This tweak really reduced the mem used by firefox.
Firefox is the best browser ever.:D
The config.trim_on_minimize setting (Windows only) does not reduce the amount of memory used, it just swaps memory from RAM to disk. This may make Firefox slow to “wake up”. If config.trim_on_minimize is left set at the default value (false), the memory will be swapped to disk only if it is needed by another application. Therefore, for most purposes the default value is recommended.
Hey DC – is there some documentation you can nudge me towards for trim_on_minimize? When I posted this tip a couple years ago, I couldn’t find any, but I liked watching FF’s memory “usage” drop from 400+ to under 50
And unfortunately, it turns out this isn’t just Windows only. It sure doesn’t do a darned thing under Vista at any rate. So it must be a “some windows versions” only. Peh.
Does anything work correctly on Vista? The Mozilla KB addresses trim_on_minimize:
http://support.mozilla.com/kb/High+memory+usage
Hah! Well, some things seem to work in Vista… but it’s definitely a bit different, that’s for sure!
Thanks for the link, appreciate it.
Helpful tip, was really having problems with firefox being a mem hog but preferred using it over other browsers. This solves my problem. Thanks.
You realy helped me out with this one. Thanks for the tip.
Thanks for the tip. This did the trick (at least for minimizing the amount of memory that’s used).
I accidently chose the wrong option instead of boolean how do i delete it or modify it?
Thanks for the great tips
That’s a neat trick, but doesn’t seem like a good final solution since we use browsers so much so we’re constantly maximizing them again.
I’ve found that Firefox under Vista is pretty stable, up to about 130 tabs or so, on my system.
[...] stable. Memory shouldn’t be a problem, especially if you are using these great tricks to free up memory, and make Firefox faster. They *really* work. This entry was posted on Tuesday, May 13th, 2008 [...]
i am right now around 1000MB and rising..
with just a few tabs
thats because my notebook only goes to sleep/standby
i never turn it off (and firefox only exists on crashes^^)
but it really pissed be off – because everything is getting soooo slow – with 1GB of firefox memory not a very surprising thing
hope this config thing does the trick
Hi mark. I honestly don’t know if this tweak does anything with current versions of Firefox (the tweak is almost 4 years old!)….
Tweak didn’t work for me at all. Firefox just kept eating my memory.
@Laura – yeah, probably doesn’t do much to current versions. But if you were running Firefox v1 like I probably was when I first wrote this article then you’d be quite pleased.

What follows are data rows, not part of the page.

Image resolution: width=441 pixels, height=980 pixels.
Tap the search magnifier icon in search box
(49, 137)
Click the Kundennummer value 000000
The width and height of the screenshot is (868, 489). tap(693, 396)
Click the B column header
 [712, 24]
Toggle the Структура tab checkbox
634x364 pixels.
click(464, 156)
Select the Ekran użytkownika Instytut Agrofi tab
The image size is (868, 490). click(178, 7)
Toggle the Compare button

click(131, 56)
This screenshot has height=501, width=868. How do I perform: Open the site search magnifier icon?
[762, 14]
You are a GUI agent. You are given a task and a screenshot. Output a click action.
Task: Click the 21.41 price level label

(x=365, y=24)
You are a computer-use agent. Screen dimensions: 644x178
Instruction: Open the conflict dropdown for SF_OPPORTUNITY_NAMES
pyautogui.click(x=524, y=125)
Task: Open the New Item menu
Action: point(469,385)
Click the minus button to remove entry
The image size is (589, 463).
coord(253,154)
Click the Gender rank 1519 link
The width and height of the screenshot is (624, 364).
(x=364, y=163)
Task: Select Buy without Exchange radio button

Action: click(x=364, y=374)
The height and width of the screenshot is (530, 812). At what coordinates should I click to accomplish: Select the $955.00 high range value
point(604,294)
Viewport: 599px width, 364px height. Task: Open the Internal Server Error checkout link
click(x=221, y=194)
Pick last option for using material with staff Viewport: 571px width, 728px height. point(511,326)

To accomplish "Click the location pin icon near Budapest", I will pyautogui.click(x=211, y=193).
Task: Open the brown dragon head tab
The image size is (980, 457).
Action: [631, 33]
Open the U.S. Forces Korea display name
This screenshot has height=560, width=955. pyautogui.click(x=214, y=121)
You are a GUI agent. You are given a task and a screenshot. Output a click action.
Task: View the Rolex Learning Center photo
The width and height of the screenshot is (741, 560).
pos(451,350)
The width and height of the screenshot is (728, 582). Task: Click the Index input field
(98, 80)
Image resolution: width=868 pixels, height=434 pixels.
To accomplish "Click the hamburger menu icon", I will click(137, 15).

congrats you just made it to a cnet article, thats why your hits have sky rocketed
You were right about the latest version of Firefox not having the “config.trim_on_minimize” option, so I created it. When I minimized the browser, watching Task Manager while doing so, the memory usage did drop dramatically, but began to climb again after three or four seconds. When I maximized the browser again, the memory usage was less than when I initially opened it.
After modifying Firefox, I did some resources usage testing of my own using Opera 10.53, Firefox 3.6.3, and Internet Explorer 8.0.6001.
In each browser I opened three tabs: the Home Page, which is a page stored on my hard drive; SENAA International’s Newsletter Page, and SENAA West’s Welcome page.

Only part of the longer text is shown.